Forum Discussion

philvirtual's avatar
philvirtual
Icon for Nimbostratus rankNimbostratus
May 30, 2017

Same Subnet VIP/Pool

I have an existing config with these two interfaces for my public-facing DMZ web servers : 1.1 (internal - vlan 200) and 1.3 (external - vlan 2001). All the existing VIPs are in 2001 and the pool members are in 200.

 

It's a long story, but I cannot use Microsoft NLB with either unicast or multicast, so...

 

Without screwing up my first config, I'd like to add a LAN side Load Balance setup for internal IIS servers. This completely brand new, and separate setup, should contain two IIS servers and one VIP, both on VLAN 4.

 

Do I just need one interfaces assigned to VLAN 4 (say 1.4)?

 

Any other advice for setting this up?

 

application delivery
LTM

1 Reply

Sort By
  • rob_carr's avatar
    rob_carr
    Icon for Cirrostratus rankCirrostratus
    May 30, 2017

    If the traffic is coming from and being load balanced to the same network segment, then you only need to configure a single interface/VLAN (in your example, VLAN 4).
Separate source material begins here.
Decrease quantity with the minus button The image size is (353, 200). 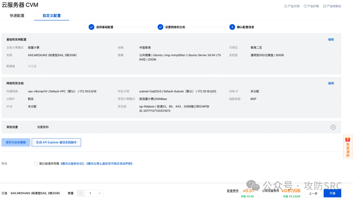pos(80,193)
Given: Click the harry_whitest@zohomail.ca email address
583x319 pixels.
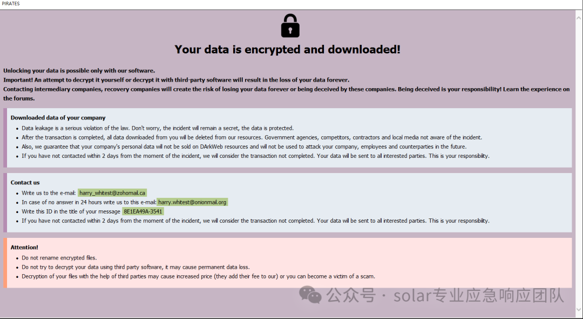Looking at the screenshot, I should (x=112, y=193).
This is what F5 refers to as a 'one-arm' or 'one-IP' configuration. You didn't say which version you are running, so this may not be the correct implementation guide for you, but it should give you an idea of how to configure for your situation: LTM Implementations: Configuring a One-IP Network Topology.

     

    You need to pay special attention to how you configure SNAT behavior going forward - without a SNAT, the host you are forwarding traffic to can reply directly to the source of the traffic, which will result in connections being reset by the originating host. Again, this may not be the correct manual for your version, but have a look at this information about SNATs: LTM Concepts: SNATs.